Our ability to dissect out the mechanisms of stem cell self-renewal and differentiation is enhanced by in vitro models for differentiation down multiple lineages. This is one of the primary reasons that embryonic stem cells are so important. But as debate rages regarding use of human embryonic stem cells, work on other human stem cell populations with high plasticity continues. Reyes and colleagues (page 2615) show that nonhematopoietic primary bone marrow cells, obtained from human donors ages 2-50 and grown in vitro for over a year, maintain the ability to differentiate in vitro into multiple cell types. Depending on the culture conditions, the cells differentiate into uniform populations of myocytes, osteoblasts, chondrocytes, adipocytes, or endothelial cells, all of which constitute mesenchymal tissues. The authors therefore call these cells mesodermal progenitor cells (MPCs). MPCs can also form a stromal layer that supports long-term hematopoietic cell survival.

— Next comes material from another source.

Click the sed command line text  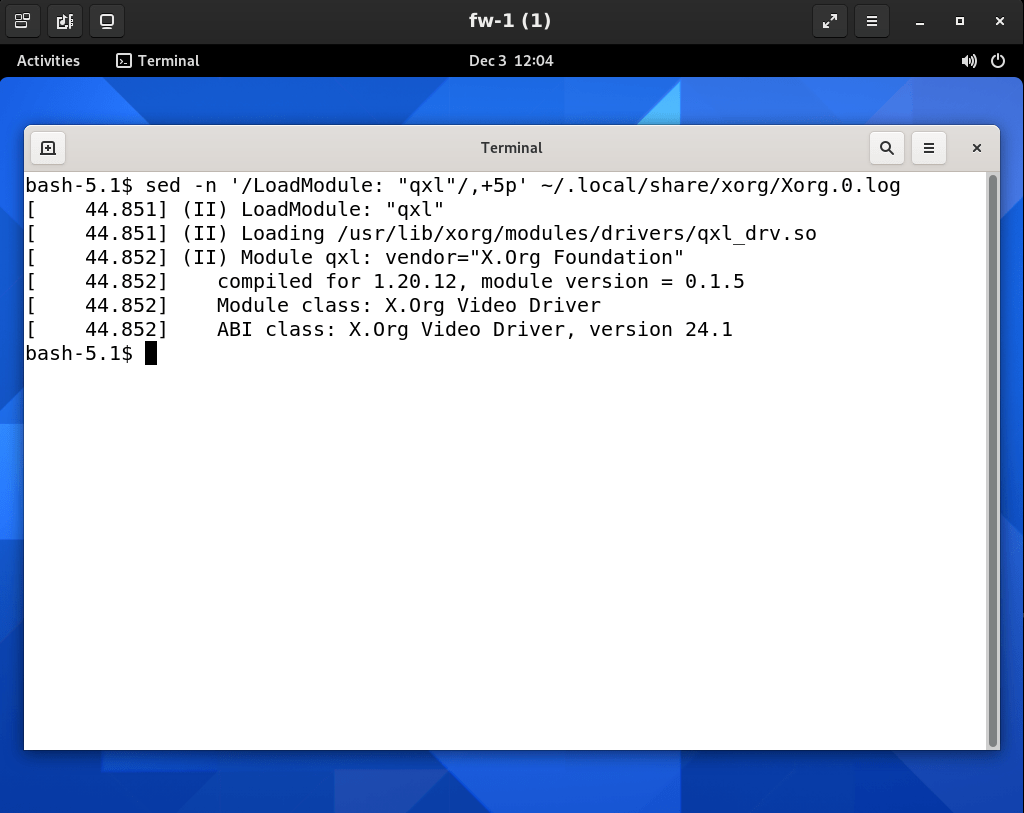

Previously, it was unknown whether the same marrow-derived cells could both support hematopoiesis and form mesenchymal tissues. Of note, the authors did not identify conditions in which MPCs differentiate into hematopoietic cells, also of mesenchymal origin.

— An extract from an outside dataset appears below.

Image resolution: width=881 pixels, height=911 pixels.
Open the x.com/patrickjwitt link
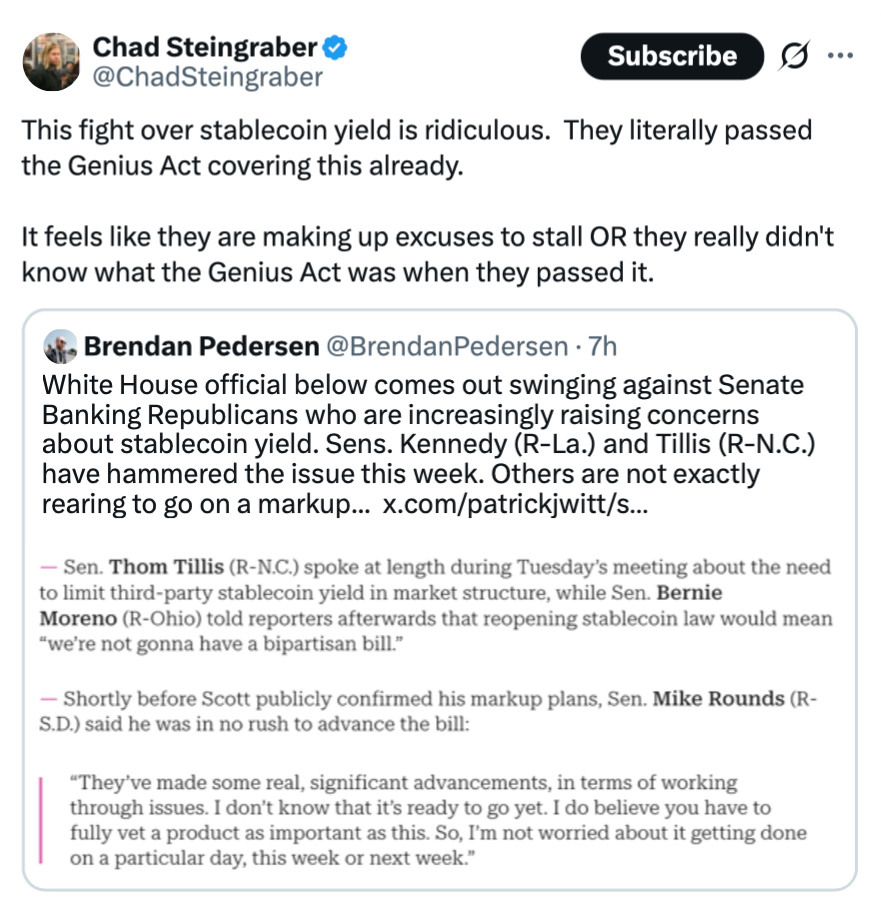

These are novel and important findings because they indicate for the first time that multipotent human primary cells can be cultured and expanded indefinitely while maintaining their plasticity. This difference from mesenchymal stem cells described previously (Pittenger et al, Science. 1999;284:143-147; Phinney et al, J Cell Biochem. 1999;72:570-585) may be due in part to growing the cells on fibronectin-coated plates at low density. Potential clinical uses of MPCs expanded in vitro include autologous transplantation into growing or healing tissues or use as a stromal support layer for hematopoietic cells. MPCs could also potentially be used for allogeneic transplantation, as they have neither HLA-Dr nor HLA1 surface expression and therefore may elude immune rejection. Also, MPCs can be infected with retroviral vectors and could be used in gene therapy approaches. Perhaps most critical for basic science applications, dissection of the molecular mechanisms of stem cell self-renewal and cell differentiation can be performed using these cells.